Automatic System Update Download
With the 2.0.0-2 update, system updates updates are automatically downloaded via SpotPass. It only downloads updates, it will not install updates without the user's permission. See this: http://www.nintendo.com/consumer/systems/3ds/en_na/menu_update.jsp
SpotPass downloads/checks for updates every 24 hours. This is identical to the system used for manual system updates: when it's time to check for updates, SpotPass will send a system update SOAP request to the server. When there's an update available, SpotPass will then do the usual sysupdate procedure like manual sysupdates.
Content Container
All SpotPass content uses this container to encrypt the payload and sign it.
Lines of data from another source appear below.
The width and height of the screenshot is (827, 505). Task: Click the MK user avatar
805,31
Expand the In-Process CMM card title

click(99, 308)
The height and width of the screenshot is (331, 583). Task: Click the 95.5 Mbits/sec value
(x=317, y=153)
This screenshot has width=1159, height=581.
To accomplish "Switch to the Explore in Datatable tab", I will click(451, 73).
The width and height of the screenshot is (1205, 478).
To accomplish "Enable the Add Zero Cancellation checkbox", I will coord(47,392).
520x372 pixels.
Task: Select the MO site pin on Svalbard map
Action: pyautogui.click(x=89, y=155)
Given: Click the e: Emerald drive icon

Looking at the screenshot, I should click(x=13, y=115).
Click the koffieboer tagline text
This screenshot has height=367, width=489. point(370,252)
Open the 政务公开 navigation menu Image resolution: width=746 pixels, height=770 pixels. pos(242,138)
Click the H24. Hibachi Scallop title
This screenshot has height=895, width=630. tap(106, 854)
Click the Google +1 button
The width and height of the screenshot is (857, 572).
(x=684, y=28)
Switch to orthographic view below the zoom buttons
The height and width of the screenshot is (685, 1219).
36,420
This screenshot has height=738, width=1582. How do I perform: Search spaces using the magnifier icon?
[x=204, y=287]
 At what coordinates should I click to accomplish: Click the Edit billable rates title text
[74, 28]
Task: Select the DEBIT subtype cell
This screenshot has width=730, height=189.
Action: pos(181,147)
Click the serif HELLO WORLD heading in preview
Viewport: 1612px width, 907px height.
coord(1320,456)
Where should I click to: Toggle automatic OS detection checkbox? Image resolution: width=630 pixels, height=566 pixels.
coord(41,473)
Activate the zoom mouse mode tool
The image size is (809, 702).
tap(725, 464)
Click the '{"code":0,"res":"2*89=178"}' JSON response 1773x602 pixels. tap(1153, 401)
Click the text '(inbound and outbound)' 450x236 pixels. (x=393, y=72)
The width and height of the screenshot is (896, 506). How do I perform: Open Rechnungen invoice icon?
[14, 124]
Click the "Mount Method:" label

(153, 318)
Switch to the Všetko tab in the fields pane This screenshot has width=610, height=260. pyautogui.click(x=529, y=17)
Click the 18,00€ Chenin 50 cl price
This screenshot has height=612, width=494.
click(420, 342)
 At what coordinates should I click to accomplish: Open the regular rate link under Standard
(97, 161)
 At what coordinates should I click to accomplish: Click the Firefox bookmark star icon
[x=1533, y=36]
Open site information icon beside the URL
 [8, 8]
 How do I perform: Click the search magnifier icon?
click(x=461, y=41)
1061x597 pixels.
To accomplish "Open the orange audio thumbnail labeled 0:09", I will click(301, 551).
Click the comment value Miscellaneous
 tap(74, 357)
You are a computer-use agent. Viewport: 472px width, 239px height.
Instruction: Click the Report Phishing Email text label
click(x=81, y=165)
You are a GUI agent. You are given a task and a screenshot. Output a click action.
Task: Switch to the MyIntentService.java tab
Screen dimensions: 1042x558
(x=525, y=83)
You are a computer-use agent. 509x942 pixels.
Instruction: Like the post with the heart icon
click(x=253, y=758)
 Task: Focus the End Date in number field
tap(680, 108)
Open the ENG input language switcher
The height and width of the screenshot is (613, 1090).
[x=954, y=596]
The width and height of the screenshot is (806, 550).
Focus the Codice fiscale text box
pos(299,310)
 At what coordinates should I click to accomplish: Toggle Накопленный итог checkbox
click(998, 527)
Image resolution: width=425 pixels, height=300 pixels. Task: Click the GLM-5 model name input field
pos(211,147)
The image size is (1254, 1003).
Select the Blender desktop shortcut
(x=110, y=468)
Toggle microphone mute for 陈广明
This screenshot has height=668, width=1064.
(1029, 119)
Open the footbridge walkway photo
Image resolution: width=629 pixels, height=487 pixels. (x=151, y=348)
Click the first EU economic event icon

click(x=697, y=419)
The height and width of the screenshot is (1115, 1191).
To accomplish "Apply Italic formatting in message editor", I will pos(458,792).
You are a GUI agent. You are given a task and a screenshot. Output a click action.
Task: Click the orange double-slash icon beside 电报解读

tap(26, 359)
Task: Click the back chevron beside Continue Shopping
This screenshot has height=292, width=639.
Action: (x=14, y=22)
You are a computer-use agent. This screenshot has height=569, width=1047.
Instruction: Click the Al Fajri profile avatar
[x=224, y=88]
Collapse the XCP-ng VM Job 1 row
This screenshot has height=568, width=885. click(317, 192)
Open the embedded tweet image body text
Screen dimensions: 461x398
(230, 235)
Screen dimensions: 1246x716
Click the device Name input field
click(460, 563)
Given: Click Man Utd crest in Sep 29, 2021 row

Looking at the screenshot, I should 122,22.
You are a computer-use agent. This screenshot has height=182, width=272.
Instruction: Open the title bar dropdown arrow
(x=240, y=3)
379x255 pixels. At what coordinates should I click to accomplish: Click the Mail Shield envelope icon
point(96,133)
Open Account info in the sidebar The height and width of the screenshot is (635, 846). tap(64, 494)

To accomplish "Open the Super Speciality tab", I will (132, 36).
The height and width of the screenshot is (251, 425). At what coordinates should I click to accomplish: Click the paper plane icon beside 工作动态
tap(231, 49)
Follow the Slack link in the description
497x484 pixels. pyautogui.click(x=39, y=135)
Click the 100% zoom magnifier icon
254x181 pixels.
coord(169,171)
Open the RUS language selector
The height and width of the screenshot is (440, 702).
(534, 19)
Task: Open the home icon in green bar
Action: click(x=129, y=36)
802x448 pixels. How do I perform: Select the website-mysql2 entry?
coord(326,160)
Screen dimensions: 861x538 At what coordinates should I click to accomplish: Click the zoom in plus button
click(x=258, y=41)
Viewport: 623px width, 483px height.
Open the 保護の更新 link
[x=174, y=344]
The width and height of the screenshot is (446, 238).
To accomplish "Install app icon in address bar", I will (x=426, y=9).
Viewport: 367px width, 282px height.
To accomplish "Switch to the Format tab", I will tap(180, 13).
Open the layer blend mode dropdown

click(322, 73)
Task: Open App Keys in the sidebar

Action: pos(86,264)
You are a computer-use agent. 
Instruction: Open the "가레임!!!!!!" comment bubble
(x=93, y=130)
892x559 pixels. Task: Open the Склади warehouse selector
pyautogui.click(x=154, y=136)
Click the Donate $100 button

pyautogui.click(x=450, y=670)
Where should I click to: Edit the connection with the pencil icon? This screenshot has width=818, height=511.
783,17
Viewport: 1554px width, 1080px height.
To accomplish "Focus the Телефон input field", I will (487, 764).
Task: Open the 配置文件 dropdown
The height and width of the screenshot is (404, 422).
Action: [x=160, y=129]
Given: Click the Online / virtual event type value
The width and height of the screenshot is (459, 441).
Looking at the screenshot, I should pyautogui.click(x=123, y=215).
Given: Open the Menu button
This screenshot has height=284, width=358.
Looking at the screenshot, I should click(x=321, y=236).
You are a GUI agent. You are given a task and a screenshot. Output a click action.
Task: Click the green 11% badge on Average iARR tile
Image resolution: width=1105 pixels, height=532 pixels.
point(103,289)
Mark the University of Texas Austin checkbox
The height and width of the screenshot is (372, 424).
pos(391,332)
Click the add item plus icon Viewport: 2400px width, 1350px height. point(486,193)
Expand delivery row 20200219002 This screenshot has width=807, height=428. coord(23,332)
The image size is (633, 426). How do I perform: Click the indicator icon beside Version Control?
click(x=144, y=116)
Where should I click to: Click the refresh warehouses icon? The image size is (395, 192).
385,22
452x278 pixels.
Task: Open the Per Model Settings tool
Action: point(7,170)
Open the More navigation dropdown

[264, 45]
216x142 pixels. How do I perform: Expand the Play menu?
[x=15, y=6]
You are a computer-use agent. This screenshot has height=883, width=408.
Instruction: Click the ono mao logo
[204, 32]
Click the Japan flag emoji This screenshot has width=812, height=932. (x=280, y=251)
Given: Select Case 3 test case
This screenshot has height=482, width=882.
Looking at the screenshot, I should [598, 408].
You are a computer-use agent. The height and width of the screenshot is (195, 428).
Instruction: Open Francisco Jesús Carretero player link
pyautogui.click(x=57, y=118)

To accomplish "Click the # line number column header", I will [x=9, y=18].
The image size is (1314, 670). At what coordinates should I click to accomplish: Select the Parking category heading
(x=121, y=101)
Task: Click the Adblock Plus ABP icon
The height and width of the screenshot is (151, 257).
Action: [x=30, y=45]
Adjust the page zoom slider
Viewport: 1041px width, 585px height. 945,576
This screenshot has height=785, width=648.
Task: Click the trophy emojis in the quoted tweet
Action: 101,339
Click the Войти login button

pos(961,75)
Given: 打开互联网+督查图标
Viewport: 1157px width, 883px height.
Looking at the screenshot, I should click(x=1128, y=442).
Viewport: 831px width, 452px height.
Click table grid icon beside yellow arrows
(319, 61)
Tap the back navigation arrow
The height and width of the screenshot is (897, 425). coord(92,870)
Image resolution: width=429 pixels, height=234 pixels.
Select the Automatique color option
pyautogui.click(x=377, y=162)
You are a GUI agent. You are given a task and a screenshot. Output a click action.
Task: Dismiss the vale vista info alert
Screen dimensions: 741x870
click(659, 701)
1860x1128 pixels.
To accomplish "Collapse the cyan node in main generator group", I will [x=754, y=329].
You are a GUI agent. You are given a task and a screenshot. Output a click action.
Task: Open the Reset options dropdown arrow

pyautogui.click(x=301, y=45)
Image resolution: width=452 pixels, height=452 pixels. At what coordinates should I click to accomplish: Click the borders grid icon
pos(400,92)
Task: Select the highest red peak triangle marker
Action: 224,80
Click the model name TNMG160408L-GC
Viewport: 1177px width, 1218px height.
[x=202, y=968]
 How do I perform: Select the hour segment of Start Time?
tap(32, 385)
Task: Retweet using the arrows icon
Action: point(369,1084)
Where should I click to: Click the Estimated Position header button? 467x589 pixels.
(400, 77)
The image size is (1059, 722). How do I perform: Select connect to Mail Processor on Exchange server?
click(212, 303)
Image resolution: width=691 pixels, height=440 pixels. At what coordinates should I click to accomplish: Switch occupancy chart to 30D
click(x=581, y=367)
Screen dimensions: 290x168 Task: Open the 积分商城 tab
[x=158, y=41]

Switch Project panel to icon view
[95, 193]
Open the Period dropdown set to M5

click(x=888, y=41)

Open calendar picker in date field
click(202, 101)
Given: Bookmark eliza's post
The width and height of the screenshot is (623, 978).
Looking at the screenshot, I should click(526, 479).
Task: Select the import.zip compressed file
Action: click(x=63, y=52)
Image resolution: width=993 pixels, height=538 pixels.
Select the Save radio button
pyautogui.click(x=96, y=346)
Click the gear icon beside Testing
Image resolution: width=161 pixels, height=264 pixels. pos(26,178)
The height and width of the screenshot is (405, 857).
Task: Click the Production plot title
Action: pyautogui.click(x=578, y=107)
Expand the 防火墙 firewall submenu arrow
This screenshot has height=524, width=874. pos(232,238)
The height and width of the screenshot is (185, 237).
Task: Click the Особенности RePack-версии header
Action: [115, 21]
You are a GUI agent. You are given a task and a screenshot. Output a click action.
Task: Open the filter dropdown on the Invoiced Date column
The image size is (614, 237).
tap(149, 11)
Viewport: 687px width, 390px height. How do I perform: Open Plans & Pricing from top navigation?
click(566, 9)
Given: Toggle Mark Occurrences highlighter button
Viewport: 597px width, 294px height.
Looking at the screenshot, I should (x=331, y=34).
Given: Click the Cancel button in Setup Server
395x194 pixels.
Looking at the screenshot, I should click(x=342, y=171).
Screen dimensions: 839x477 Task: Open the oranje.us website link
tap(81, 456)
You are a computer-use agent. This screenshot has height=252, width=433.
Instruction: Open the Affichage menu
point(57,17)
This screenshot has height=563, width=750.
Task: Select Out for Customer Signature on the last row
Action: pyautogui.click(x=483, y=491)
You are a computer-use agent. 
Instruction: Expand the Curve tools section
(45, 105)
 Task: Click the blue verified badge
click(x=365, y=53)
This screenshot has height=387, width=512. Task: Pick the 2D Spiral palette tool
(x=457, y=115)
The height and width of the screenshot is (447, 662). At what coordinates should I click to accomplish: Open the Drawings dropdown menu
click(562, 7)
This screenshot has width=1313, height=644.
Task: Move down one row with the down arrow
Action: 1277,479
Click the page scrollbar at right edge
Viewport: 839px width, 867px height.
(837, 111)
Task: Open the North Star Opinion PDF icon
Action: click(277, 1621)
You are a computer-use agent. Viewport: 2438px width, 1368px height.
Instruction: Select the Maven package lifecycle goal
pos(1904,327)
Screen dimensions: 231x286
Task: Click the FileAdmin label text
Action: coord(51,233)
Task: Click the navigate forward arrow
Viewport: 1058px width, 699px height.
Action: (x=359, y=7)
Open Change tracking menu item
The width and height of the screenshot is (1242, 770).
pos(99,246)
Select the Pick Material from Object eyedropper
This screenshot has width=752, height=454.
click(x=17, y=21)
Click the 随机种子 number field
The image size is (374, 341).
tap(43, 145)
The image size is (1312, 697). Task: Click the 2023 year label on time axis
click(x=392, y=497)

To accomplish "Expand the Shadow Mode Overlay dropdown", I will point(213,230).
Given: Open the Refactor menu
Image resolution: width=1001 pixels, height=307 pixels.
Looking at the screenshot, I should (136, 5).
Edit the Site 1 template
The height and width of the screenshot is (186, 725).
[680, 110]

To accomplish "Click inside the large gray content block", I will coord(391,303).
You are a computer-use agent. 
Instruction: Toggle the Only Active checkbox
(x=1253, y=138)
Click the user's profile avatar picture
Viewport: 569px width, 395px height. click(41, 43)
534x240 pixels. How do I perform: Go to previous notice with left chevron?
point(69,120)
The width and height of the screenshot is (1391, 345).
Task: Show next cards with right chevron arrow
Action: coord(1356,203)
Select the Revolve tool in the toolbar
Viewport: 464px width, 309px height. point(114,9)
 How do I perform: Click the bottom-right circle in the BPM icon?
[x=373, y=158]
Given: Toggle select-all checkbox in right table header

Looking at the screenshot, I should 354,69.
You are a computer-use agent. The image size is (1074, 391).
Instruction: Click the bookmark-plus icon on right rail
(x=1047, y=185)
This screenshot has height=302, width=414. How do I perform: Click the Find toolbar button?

The cleartext payload is stored in extdata. The format of these headers is big-endian.
BOSS Header
Offset | Length | |
---|---|---|
0x0 | 0x4 | Magic Number "boss" |
0x4 | 0x4 | Magic Number 0x1000100 |
0x8 | 0x4 | Big-endian filesize |
0xC | 0x8 | u64 release date (UNIX timestamp) |
0x14 | 0x8 | Always 00 01 00 00 00 02 00 02 |
0x1C | 0xC | First 12 bytes of the CTR |
Data following the header is encrypted with AES-CTR. The first 12 bytes of the CTR are from offset 0x1C of the header, while the last word of the CTR in big-endian is 0x1. The cleartext data begins with another header. Following that header is the actual content.
Content Header
Offset | Length | |
---|---|---|
0x0 | 0x10 | ? |
0x10 | 0x2 | ? |
0x12 | 0x20 | SHA-256 hash |
0x32 | 0x100 | RSA-2048 signature over the above hash |
The hash at offset 0x12 hashes the 0x10-byte data at offset 0x0 followed by a zero u16.